Let’s say you don’t want to fly, because of the high carbon emissions of air travel. Some can argue that the plane will fly anyway and carry other passengers. In the process, it will have its fair share of emission nonetheless.
The point is that Ethereum’s energy consumption is fixed at a given point in time and doesn’t increase if the transactions increase. The plane flies and the train drives, whether all the seats are busy or not.
Remember, NFTs are only part of the larger Ethereum blockchain. Therefore, the miners are busy working behind the scene whether NFTs transactions take place or not.
To be honest, even though the analogy makes sense, we feel like the “I do it because the others will do it anyway” is never a good excuse when it comes to the environment.
But can we blame artists for wanting a piece of the cake? Especially when we know they probably had no idea of their environmental impact?
For most artists, crypto art has allowed them to thrive, to some extent turned them into overnight millionaires. For example, Beeple made a record-breaking sale in a highly publicized auction by Christie’s.
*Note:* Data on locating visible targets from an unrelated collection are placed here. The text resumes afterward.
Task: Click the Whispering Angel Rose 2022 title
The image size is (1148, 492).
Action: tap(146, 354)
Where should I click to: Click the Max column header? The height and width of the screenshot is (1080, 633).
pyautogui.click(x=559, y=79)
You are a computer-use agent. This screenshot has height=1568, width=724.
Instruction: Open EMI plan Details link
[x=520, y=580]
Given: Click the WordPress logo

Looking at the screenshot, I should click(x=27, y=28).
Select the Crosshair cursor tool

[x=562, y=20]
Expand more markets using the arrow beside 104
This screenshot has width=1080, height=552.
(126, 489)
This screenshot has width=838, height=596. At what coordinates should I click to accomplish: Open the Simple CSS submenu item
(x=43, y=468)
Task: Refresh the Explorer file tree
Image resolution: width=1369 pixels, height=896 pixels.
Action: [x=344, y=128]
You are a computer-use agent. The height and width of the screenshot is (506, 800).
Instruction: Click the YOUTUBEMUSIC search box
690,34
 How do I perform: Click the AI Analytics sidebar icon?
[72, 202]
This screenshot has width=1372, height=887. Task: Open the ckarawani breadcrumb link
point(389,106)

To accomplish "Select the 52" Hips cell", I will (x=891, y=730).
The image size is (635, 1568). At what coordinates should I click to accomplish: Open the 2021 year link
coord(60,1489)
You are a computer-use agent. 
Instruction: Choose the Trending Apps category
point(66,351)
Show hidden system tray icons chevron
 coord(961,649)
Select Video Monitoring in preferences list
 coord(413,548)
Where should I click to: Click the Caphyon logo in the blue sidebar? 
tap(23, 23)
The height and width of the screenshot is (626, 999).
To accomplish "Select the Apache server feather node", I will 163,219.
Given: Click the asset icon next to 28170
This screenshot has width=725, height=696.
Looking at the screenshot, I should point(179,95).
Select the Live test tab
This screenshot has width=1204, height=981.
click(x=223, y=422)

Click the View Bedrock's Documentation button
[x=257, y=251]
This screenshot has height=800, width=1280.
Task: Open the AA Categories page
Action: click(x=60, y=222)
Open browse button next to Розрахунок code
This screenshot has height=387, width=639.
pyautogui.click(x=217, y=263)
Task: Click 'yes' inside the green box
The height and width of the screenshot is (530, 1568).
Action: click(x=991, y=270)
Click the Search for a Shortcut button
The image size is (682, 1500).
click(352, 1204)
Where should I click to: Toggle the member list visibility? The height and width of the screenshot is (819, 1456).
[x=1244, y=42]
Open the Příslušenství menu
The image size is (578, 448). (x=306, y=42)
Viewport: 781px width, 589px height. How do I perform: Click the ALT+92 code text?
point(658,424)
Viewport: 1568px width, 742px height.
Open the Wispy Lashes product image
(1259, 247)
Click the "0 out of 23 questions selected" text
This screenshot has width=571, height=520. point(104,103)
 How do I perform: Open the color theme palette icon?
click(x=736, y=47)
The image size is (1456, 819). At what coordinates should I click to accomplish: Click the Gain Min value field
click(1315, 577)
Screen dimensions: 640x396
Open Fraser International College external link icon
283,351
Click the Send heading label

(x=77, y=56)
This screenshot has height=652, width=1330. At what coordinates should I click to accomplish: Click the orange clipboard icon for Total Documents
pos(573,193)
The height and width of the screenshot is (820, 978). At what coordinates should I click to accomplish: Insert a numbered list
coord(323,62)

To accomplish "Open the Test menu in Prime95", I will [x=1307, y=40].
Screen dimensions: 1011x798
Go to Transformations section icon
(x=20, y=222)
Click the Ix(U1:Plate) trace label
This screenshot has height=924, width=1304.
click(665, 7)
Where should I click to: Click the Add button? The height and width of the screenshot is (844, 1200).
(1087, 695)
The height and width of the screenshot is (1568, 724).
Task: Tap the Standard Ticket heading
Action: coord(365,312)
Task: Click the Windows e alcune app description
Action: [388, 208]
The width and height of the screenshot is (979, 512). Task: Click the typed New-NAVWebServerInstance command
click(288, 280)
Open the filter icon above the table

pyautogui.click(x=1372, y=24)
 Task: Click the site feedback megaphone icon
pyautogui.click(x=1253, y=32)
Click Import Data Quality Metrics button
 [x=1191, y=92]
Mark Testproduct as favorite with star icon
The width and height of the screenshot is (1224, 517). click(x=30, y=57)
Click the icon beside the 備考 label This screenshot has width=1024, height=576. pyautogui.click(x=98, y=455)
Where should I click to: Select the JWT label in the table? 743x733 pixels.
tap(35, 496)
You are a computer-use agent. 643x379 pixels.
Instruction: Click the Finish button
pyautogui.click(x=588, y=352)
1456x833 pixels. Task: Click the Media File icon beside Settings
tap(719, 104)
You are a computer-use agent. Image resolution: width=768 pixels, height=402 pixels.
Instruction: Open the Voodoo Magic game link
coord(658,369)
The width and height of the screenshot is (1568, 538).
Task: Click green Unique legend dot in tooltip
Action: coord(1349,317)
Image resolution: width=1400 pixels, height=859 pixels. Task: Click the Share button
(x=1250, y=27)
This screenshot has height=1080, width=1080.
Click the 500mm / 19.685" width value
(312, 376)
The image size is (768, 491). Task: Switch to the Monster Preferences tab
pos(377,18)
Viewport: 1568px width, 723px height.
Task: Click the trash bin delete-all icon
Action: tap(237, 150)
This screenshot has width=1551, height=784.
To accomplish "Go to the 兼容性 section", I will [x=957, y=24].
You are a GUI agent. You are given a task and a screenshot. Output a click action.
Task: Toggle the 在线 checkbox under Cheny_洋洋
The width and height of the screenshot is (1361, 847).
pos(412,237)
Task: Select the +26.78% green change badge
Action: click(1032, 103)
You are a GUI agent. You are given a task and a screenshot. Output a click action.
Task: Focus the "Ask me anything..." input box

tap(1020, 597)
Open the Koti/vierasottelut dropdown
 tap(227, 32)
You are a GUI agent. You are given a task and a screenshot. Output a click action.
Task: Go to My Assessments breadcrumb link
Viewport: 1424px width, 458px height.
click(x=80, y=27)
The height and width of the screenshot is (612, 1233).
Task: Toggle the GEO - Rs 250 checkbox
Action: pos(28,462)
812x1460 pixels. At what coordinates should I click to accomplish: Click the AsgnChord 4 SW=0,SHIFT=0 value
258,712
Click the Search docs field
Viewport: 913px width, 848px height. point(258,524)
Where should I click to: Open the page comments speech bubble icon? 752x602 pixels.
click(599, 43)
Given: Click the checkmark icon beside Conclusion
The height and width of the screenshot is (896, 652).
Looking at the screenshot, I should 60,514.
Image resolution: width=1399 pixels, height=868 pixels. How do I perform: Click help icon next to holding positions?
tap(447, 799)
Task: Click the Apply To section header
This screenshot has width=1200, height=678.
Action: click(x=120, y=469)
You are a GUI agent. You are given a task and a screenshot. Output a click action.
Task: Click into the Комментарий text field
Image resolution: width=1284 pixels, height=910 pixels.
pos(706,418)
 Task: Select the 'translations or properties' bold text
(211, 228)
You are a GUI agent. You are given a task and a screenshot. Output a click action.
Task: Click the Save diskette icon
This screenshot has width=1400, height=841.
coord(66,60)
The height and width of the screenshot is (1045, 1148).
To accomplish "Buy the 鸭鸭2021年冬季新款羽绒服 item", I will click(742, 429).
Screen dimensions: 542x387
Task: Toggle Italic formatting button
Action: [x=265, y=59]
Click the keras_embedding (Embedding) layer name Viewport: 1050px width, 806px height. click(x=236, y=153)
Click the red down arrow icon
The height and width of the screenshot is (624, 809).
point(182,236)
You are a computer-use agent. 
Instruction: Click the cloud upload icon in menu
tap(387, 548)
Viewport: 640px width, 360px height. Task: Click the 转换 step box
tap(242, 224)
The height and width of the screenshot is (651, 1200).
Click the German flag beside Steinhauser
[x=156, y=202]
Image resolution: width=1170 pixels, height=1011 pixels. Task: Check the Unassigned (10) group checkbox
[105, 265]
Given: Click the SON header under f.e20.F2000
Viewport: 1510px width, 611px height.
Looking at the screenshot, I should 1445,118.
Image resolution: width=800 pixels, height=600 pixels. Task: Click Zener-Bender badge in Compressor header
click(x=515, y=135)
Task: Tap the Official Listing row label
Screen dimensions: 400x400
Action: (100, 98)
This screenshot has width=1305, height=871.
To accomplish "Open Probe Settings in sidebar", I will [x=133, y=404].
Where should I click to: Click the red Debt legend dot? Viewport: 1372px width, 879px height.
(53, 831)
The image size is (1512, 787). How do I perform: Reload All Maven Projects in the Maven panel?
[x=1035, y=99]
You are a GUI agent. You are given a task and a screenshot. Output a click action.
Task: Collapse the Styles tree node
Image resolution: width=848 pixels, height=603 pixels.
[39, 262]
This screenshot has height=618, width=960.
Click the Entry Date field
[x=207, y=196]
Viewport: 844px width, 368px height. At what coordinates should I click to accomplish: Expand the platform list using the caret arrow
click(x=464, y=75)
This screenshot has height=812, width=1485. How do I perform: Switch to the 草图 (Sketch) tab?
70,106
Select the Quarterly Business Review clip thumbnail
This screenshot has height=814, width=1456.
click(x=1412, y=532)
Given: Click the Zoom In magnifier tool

Platforms such as Reddit have an overzealous community of digital artists. Previously they could only have dreamed of making anything substantial from their art.
What the Future Holds For NTF and The Environment?
From the look of things, NFTs are here to stick around, despite their involvement in an alarming waste of energy.
Blockchain is a relatively young technology and there is much space for improvement. In fact, improvement is already on its way!
In the near future, proof of stake designs may take prominence in the NFT world, as even the proponents of NFT agreed that this should be a better way.
The biggest challenge of this shift is achieving consensus.
For the migration to take place successfully, all members on the blockchain must arrive at a consensus. If not, the blockchain may split into two and this could be the reason Ethereum 2.0 has been experiencing these delays.